Sebastian is among those remarkable martyrs, brave men and women of faith, who have been canonized (declared a saint) by the Roman Catholic Church. Today he is venerated as the patron of soldiers and athletes, including archers. An officer of the Roman Praetorian Guard during the rule of Emperors Maximian and Diocletian, he was also a “secret Christian”, something which had it become known would have identified him as a “marked man”. During the time of his military service he was able to protect the lives of many Christians who would otherwise have been martyred. Inevitably, his Christian sympathies become known and his arrest and execution ordered. He was tied to a post set into the ground and used as a target by archers. Assumed dead, he was cut down and his body given into the keeping of a woman named Irene. Miraculously, she discovered that he was still alive, and though he was gravely injured, no arrow had done lethal damage. She nursed him back to health, and he was sufficiently recovered at a later date to publicly confront the emperor concerning the persecution of Christians. Once again he was ordered executed [288 AD], this time successfully. Irene was also canonized.
According to tradition, during the later years of the reign of King Robert I, “THE BRUCE” [d. 1329], a group of forty soldiers were recruited and trained as the king’s personal bodyguard and designated the “Forty Bowmen of Saint Sebastian”. (This name may have also been suggested in relation to a Strathleven location near the present village of Renton.) These were notable men who took responsibility for the safety of the king, and service to his name and family. They pledged their allegiance to the king and his family with their very lives.

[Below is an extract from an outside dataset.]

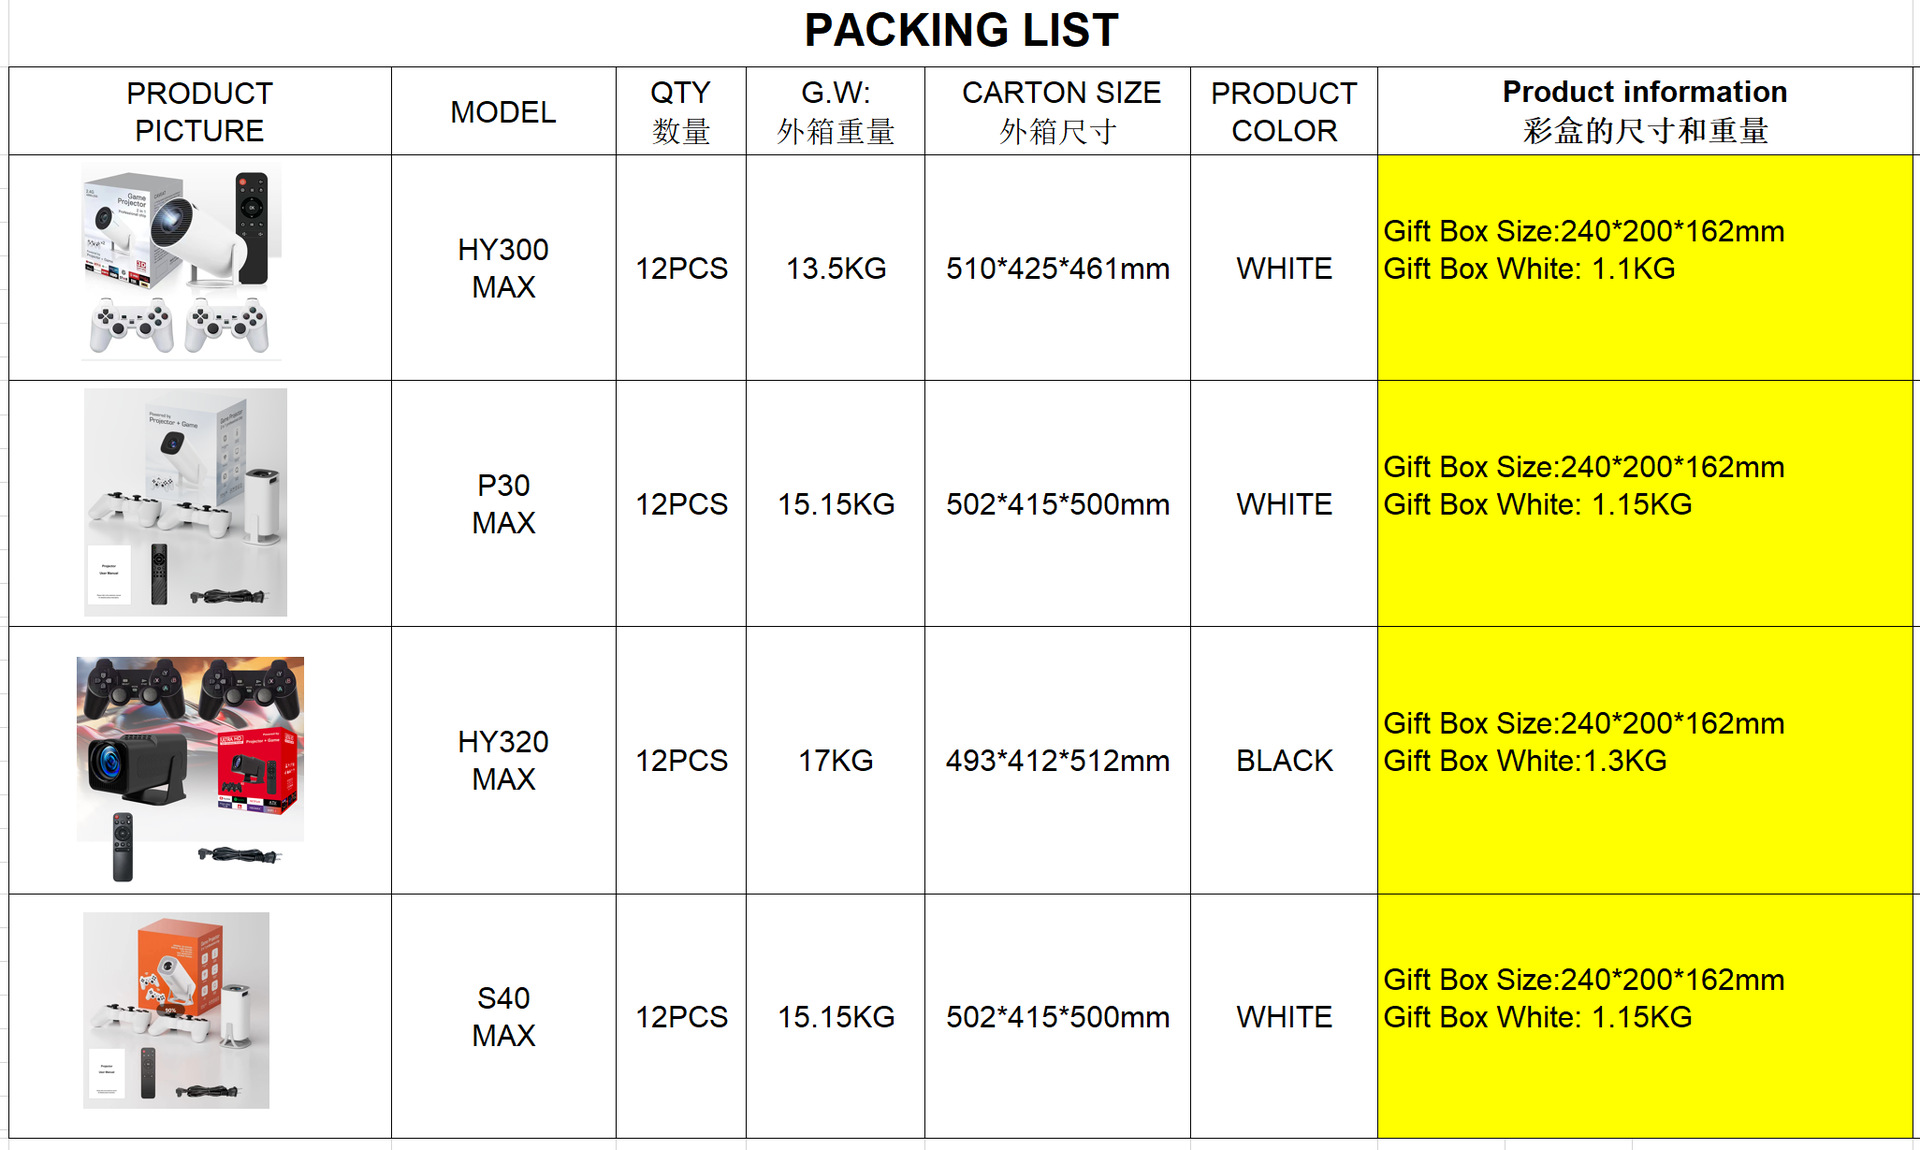Viewport: 1920px width, 1150px height.
Task: Select the PRODUCT PICTURE header cell
Action: (199, 111)
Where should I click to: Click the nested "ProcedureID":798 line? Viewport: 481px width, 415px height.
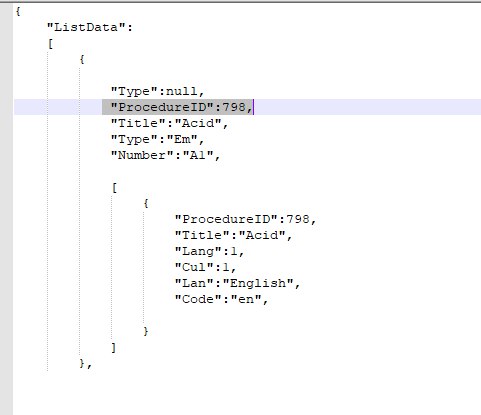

Today, the “THE FORTY BOWMEN OF SAINT SEBASTIAN” has been revived in Scotland under the auspices of another group known as the “Strathleven Artizans”, (officially as the “King of Scots Robert the Bruce Society”) who are pledged to the service of The Name And Family Of Bruce and to the legacy of King Robert I. Sir Andrew Bruce, Earl of Elgin and Kincardine, Knight of the Thistle, and 37th hereditary chief of the Name And Family Of Bruce, is the patron of this organization. The Artizans achievements are many, including the construction of a replica of King Robert’s throne. The Bowmen are a select few individuals who through long and notable service to the Name And Family Of Bruce, and in anticipation of future service, have been honored in ceremony and gifted with a very unique mark of that honor. Rather than an elaborate and bejeweled medallion, the Bowmen wear a simple cut wooden heart hung around the neck with a leather thong. Not long ago, a huge old oak tree in Strathleven, on property once owned by King Robert, and which according to tradition was just a sapling during his lifetime, caught fire, the damage terminal. The Artizans preserved all of the salvageable wood from this tree and have executed a number of works of art, including parts of the replica throne, using this wood. The heart worn by today’s Bowmen is of this wood. It is a great honor for each of them to wear this heart over their own. It is reminiscent of the knights who pledged to carry the heart of King Robert on crusade to the Holy Land, at his own request, and as his death became imminent. Today’s Bowmen are pledged to emulate the life and legacy of King Robert, and to serve, protect, and proclaim the Name And Family Of Bruce.
William P. Bruce – February, 2017:
Note: This iteration of “THE BOWMEN OF SAINT SEBASTIAN” is not to be confused with the several Catholic orders and organizations related to Saint Sebastian.
A Further Note: FOBII members who are currently numbered among the Forty Bowmen include: Steven E. Bruce, Polly Bruce Tilford, Deborah Bruce Gottlieb, Thomas Allen Bruce, William P. Bruce, Richard Bruce. All of the others are Scots.